Statistics on the Rise

Working with different clients I have become acutely aware of generational differences, communication differences, and social media influences. From those far more knowledgeable than I in neuroscience they offer that we are oriented to be assertive and look for food, shelter and sex, as an approach and be defensive towards other initiatives. We are hard wired that way. Knowing this and trying to accomplish activities in the work place, we need to be thoughtful about how we bring others on board to new ideas. Listen, collaboration, understanding and accepting generational differences,having an attitude of being there to help can help overcome many of the negative feelings. Being there to educate all has a significant impact on work towardsenhancing effectiveness. These ideas tie intocommunication, diversity and perspective and peaceful resolutions. In today's post from the Harvard Business Review "The Daily Stat" they offer:

Chart of the Week: Your Social Skills Are Good for Something

"Between 1980 and 2012, the number of workplace tasks requiring social skills jumped 24%, those requiring math skills rose just 11%, and tasks requiring routine skills have steadily declined, according to Harvard Graduate School of Education associate professor David Deming. While this may seem to indicate that you should focus a little less on math, that's not necessarily the case. As Nicole Torres writes on in her roundup of the research, people with both social and math skills tend to be winners in today's job market. But ultimately, having social skills allows a person to be flexible and adapt to changing circumstances at work, which is a huge advantage until computers get good at that, too."

In a recent article MIT realized they needed to step in and help their students. These are some of the best and brightest. Employers are indicating they need additional skills around human social interaction. Forbes offers ten skills employers want.

What does this mean to you, to your group, to your firm?

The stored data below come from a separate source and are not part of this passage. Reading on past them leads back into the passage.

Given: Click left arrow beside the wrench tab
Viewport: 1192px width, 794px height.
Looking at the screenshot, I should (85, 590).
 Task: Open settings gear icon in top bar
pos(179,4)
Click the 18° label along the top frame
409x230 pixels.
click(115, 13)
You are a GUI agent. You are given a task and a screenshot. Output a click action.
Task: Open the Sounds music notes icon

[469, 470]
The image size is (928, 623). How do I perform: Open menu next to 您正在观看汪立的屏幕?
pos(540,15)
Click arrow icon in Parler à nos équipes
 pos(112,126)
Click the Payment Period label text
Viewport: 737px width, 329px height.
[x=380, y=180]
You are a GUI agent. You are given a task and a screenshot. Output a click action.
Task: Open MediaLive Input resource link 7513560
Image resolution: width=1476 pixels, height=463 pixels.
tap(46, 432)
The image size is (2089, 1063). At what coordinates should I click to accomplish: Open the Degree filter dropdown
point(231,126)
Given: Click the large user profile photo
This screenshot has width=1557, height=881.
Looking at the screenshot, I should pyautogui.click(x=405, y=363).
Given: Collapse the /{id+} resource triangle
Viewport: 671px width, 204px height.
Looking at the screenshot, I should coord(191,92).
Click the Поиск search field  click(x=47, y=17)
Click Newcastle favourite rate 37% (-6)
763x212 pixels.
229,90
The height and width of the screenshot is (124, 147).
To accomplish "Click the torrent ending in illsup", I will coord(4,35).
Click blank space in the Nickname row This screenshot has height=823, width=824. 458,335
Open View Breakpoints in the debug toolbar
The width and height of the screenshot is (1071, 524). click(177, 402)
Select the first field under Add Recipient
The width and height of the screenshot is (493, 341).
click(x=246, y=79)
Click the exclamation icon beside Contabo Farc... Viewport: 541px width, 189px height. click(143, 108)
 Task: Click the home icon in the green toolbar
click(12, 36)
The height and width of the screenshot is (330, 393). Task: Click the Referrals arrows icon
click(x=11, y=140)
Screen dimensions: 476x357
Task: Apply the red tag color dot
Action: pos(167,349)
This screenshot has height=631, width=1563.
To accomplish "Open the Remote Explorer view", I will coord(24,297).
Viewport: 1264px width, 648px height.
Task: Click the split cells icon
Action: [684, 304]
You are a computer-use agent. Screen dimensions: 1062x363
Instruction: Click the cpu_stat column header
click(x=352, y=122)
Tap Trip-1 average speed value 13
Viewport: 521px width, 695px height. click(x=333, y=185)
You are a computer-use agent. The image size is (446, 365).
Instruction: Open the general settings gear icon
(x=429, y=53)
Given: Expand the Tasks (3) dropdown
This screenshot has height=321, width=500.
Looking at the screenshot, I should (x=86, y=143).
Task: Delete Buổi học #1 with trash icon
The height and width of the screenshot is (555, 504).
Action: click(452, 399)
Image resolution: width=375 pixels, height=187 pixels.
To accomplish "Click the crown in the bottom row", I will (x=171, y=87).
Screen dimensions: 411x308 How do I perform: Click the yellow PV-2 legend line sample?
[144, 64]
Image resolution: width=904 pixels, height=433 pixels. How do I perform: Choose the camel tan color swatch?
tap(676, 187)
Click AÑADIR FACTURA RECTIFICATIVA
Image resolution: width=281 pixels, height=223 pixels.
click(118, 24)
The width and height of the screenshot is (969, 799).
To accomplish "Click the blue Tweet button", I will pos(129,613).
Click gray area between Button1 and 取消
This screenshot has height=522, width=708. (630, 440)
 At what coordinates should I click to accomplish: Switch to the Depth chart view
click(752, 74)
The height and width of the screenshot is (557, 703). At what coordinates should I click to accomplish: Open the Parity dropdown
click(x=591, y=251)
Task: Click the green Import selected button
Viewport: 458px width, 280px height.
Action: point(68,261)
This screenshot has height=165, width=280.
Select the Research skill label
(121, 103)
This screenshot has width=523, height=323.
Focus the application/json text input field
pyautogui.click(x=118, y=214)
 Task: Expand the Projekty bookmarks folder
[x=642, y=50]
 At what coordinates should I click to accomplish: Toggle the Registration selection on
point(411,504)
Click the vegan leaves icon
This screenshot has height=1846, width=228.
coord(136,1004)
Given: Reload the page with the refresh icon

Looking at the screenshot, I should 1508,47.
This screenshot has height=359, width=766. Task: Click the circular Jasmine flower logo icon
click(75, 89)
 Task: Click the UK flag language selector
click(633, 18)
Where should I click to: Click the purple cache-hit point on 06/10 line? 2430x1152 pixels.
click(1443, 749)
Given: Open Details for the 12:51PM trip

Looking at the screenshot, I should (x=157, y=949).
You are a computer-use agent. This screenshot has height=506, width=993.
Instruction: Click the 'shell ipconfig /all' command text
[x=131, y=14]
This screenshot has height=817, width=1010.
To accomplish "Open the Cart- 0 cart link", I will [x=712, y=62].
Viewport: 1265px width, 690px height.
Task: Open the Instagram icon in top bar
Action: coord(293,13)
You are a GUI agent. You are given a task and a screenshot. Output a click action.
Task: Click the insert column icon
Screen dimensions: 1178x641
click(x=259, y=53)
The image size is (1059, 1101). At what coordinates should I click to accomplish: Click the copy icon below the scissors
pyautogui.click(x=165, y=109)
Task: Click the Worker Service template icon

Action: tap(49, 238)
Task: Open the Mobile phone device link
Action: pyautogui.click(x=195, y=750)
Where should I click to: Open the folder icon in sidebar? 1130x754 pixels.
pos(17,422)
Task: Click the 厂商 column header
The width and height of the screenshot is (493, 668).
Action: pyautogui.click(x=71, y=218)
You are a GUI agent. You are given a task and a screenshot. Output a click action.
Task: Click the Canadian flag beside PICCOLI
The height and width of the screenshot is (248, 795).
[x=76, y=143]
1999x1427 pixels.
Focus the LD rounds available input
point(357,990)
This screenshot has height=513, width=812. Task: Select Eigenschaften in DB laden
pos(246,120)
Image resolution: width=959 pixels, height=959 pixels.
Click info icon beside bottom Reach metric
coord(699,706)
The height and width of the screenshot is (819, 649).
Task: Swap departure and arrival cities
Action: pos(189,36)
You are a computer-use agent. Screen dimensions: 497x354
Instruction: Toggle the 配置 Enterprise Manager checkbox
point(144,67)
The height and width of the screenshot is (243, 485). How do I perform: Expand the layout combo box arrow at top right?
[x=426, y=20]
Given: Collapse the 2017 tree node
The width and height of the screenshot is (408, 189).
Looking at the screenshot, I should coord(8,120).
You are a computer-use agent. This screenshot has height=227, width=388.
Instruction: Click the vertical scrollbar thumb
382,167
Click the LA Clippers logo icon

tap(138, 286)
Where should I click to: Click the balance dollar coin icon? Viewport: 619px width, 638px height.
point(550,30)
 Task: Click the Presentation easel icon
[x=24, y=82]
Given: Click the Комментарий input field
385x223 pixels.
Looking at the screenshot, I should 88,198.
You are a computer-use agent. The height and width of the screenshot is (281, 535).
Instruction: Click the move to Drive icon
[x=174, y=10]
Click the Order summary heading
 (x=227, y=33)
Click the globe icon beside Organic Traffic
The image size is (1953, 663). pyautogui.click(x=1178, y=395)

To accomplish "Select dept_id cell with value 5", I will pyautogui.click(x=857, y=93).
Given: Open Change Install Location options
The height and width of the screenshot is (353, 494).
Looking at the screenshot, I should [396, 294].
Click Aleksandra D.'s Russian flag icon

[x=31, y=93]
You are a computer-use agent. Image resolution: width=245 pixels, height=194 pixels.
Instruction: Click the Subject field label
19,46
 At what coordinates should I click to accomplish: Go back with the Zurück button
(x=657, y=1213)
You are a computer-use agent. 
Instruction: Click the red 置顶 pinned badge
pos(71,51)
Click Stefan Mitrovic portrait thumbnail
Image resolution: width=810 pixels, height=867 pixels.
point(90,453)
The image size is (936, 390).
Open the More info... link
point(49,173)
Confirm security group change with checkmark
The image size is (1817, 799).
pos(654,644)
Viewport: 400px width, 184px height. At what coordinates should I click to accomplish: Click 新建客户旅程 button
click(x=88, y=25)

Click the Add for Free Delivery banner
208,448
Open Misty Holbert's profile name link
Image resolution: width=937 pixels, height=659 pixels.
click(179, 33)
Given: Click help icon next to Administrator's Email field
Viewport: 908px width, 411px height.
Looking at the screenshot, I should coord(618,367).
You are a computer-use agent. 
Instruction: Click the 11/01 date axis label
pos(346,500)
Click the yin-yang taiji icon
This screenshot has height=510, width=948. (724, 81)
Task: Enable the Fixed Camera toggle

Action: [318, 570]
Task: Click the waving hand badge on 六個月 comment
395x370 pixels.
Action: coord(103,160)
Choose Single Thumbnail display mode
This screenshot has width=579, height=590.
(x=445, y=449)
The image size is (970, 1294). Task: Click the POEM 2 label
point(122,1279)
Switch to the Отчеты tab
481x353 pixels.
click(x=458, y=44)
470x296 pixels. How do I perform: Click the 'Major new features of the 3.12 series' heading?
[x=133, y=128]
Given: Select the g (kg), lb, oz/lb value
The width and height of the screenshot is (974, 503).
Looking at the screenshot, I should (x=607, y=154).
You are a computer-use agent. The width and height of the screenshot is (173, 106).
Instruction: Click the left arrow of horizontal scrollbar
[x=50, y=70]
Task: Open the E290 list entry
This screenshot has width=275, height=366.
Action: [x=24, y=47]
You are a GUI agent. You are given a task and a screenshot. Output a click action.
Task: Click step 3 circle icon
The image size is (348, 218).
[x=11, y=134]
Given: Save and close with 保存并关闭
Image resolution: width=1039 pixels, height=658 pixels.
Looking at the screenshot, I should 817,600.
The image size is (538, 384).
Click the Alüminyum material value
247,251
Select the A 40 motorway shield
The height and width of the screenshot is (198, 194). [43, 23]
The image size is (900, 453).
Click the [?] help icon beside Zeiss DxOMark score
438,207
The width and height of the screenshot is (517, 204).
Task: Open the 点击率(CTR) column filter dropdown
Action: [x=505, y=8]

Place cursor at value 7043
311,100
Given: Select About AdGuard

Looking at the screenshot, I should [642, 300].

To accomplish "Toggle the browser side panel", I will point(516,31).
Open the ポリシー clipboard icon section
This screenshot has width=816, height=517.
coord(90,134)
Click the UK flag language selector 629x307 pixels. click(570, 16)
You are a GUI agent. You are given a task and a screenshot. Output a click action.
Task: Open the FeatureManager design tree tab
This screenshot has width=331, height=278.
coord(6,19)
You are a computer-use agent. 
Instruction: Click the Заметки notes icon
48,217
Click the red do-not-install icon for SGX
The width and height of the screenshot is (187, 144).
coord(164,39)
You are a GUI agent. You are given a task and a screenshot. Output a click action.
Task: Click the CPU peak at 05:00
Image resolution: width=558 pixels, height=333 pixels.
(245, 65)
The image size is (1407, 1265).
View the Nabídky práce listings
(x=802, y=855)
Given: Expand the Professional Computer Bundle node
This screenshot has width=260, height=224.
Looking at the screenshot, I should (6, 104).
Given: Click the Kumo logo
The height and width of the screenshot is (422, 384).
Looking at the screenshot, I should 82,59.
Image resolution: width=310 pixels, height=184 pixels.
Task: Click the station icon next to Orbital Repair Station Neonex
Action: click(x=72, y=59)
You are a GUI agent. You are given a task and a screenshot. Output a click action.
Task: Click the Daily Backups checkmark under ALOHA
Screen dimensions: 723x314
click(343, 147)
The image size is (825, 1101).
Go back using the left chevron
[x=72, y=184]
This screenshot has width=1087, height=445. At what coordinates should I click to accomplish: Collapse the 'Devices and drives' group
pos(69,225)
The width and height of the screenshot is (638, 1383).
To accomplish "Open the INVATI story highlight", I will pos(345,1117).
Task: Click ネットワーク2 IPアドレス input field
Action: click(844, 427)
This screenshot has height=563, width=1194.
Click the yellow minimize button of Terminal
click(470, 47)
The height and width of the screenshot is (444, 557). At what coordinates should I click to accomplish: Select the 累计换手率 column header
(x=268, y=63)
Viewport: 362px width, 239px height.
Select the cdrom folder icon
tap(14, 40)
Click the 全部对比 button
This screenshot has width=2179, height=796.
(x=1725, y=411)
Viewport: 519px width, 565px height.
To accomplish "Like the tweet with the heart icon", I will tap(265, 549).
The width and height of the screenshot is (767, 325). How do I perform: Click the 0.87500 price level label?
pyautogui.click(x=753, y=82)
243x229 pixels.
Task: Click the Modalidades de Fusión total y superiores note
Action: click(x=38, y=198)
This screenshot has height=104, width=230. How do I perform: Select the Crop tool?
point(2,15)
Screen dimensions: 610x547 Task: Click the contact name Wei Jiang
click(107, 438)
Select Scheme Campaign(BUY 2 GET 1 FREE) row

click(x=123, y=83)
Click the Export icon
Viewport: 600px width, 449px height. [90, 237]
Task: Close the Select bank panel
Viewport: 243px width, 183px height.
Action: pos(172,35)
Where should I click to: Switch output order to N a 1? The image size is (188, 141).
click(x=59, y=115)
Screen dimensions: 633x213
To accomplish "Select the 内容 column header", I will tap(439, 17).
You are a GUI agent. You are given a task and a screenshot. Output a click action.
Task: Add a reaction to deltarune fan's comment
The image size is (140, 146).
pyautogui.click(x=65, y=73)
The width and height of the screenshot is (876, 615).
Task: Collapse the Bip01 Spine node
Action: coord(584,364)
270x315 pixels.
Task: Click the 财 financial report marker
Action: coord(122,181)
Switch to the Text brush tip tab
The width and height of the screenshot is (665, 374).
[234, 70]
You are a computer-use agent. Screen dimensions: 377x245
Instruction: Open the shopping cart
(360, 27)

These were identified as the top five skills from Forbes:

  1. Ability to work in a team structure
  2. Ability to make decisions and solve problems (tie)
  3. Ability to communicate verbally with people inside and outside an organization
  4. Ability to plan, organize and prioritize work
  5. Ability to obtain and process information

Think about this where you work and what proactive steps are you taking to make a positive difference? Are you obtaining and is your firm supplying the types of training needed in your work place? If not you may want to explore different types of training that would enhance the skills needed most.

About the author

Mike Gregory is a professional speaker, an author, and a mediator. You may contact Mike directly at and at (651) 633-5311. Mike has written 12 books (and co-authored two others) including his latest book, The Collaboration Effect: Overcoming Your Conflicts, and The Servant Manager, Business Valuations and the IRS, and Peaceful Resolutions that you may find helpful. [Michael Gregory, ASA, CVA, MBA, Qualified Mediator with the Minnesota Supreme Court]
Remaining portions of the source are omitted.